<<<<
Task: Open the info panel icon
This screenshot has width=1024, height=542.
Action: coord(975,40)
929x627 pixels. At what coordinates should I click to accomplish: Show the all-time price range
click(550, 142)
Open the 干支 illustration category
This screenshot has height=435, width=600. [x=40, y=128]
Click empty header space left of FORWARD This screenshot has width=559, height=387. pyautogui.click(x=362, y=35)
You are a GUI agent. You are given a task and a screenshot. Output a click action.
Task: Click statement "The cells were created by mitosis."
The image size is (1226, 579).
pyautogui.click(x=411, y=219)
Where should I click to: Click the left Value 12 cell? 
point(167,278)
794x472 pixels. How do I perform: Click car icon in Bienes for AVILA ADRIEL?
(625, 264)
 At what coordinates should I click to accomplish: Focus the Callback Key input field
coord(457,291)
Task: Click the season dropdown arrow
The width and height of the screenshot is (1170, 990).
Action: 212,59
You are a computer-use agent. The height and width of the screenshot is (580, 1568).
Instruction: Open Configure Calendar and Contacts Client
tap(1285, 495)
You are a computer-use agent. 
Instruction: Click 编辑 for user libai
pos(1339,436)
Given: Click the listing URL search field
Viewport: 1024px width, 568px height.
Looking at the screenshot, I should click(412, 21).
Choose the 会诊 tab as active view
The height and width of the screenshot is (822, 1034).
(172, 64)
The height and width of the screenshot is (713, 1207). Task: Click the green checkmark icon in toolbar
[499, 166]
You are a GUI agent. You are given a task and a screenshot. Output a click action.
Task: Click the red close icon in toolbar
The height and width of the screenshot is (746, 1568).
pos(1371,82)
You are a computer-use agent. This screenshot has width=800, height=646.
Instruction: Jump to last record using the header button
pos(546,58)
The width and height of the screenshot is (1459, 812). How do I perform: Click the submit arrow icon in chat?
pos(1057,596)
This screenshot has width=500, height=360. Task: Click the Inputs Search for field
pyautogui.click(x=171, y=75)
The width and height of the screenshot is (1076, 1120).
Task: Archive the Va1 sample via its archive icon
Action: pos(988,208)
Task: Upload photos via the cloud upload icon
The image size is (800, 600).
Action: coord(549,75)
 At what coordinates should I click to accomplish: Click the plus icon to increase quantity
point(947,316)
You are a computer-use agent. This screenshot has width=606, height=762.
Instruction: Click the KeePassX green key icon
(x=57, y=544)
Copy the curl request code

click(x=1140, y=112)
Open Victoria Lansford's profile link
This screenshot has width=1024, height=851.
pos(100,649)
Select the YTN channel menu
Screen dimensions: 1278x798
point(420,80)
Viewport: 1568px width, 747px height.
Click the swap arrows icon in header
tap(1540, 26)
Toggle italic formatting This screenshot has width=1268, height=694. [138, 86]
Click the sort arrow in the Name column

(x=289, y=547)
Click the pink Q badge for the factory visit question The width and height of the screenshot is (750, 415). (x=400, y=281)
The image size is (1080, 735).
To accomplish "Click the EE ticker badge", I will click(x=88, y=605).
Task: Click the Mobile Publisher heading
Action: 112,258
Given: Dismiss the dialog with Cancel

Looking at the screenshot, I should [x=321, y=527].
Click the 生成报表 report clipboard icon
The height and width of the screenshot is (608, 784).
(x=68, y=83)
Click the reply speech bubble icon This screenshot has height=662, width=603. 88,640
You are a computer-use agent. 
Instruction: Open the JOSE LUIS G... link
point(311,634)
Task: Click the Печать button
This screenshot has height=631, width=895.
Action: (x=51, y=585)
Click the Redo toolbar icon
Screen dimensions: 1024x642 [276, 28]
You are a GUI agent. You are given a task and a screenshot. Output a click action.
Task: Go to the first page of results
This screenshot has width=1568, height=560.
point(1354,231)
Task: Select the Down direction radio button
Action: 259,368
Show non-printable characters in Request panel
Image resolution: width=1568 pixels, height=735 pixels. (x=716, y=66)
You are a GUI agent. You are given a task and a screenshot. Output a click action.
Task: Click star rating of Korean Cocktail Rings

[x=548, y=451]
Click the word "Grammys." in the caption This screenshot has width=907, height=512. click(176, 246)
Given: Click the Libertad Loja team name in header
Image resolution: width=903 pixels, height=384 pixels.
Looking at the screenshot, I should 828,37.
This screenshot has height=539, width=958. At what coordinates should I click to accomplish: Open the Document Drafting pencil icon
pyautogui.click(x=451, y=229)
>>>>
To do => What you return should be the records above, repeated exactly.

Result =>
Task: Open the info panel icon
This screenshot has width=1024, height=542.
Action: coord(975,40)
929x627 pixels. At what coordinates should I click to accomplish: Show the all-time price range
click(550, 142)
Open the 干支 illustration category
This screenshot has height=435, width=600. [x=40, y=128]
Click empty header space left of FORWARD This screenshot has width=559, height=387. pyautogui.click(x=362, y=35)
You are a GUI agent. You are given a task and a screenshot. Output a click action.
Task: Click statement "The cells were created by mitosis."
The image size is (1226, 579).
pyautogui.click(x=411, y=219)
Where should I click to: Click the left Value 12 cell? 
point(167,278)
794x472 pixels. How do I perform: Click car icon in Bienes for AVILA ADRIEL?
(625, 264)
 At what coordinates should I click to accomplish: Focus the Callback Key input field
coord(457,291)
Task: Click the season dropdown arrow
The width and height of the screenshot is (1170, 990).
Action: 212,59
You are a computer-use agent. The height and width of the screenshot is (580, 1568).
Instruction: Open Configure Calendar and Contacts Client
tap(1285, 495)
You are a computer-use agent. 
Instruction: Click 编辑 for user libai
pos(1339,436)
Given: Click the listing URL search field
Viewport: 1024px width, 568px height.
Looking at the screenshot, I should click(412, 21).
Choose the 会诊 tab as active view
The height and width of the screenshot is (822, 1034).
(172, 64)
The height and width of the screenshot is (713, 1207). Task: Click the green checkmark icon in toolbar
[499, 166]
You are a GUI agent. You are given a task and a screenshot. Output a click action.
Task: Click the red close icon in toolbar
The height and width of the screenshot is (746, 1568).
pos(1371,82)
You are a computer-use agent. This screenshot has width=800, height=646.
Instruction: Jump to last record using the header button
pos(546,58)
The width and height of the screenshot is (1459, 812). How do I perform: Click the submit arrow icon in chat?
pos(1057,596)
This screenshot has width=500, height=360. Task: Click the Inputs Search for field
pyautogui.click(x=171, y=75)
The width and height of the screenshot is (1076, 1120).
Task: Archive the Va1 sample via its archive icon
Action: pos(988,208)
Task: Upload photos via the cloud upload icon
The image size is (800, 600).
Action: coord(549,75)
 At what coordinates should I click to accomplish: Click the plus icon to increase quantity
point(947,316)
You are a computer-use agent. This screenshot has width=606, height=762.
Instruction: Click the KeePassX green key icon
(x=57, y=544)
Copy the curl request code

click(x=1140, y=112)
Open Victoria Lansford's profile link
This screenshot has width=1024, height=851.
pos(100,649)
Select the YTN channel menu
Screen dimensions: 1278x798
point(420,80)
Viewport: 1568px width, 747px height.
Click the swap arrows icon in header
tap(1540, 26)
Toggle italic formatting This screenshot has width=1268, height=694. [138, 86]
Click the sort arrow in the Name column

(x=289, y=547)
Click the pink Q badge for the factory visit question The width and height of the screenshot is (750, 415). (x=400, y=281)
The image size is (1080, 735).
To accomplish "Click the EE ticker badge", I will click(x=88, y=605).
Task: Click the Mobile Publisher heading
Action: 112,258
Given: Dismiss the dialog with Cancel

Looking at the screenshot, I should [x=321, y=527].
Click the 生成报表 report clipboard icon
The height and width of the screenshot is (608, 784).
(x=68, y=83)
Click the reply speech bubble icon This screenshot has height=662, width=603. 88,640
You are a computer-use agent. 
Instruction: Open the JOSE LUIS G... link
point(311,634)
Task: Click the Печать button
This screenshot has height=631, width=895.
Action: (x=51, y=585)
Click the Redo toolbar icon
Screen dimensions: 1024x642 [276, 28]
You are a GUI agent. You are given a task and a screenshot. Output a click action.
Task: Go to the first page of results
This screenshot has width=1568, height=560.
point(1354,231)
Task: Select the Down direction radio button
Action: 259,368
Show non-printable characters in Request panel
Image resolution: width=1568 pixels, height=735 pixels. (x=716, y=66)
You are a GUI agent. You are given a task and a screenshot. Output a click action.
Task: Click star rating of Korean Cocktail Rings

[x=548, y=451]
Click the word "Grammys." in the caption This screenshot has width=907, height=512. click(176, 246)
Given: Click the Libertad Loja team name in header
Image resolution: width=903 pixels, height=384 pixels.
Looking at the screenshot, I should 828,37.
This screenshot has height=539, width=958. At what coordinates should I click to accomplish: Open the Document Drafting pencil icon
pyautogui.click(x=451, y=229)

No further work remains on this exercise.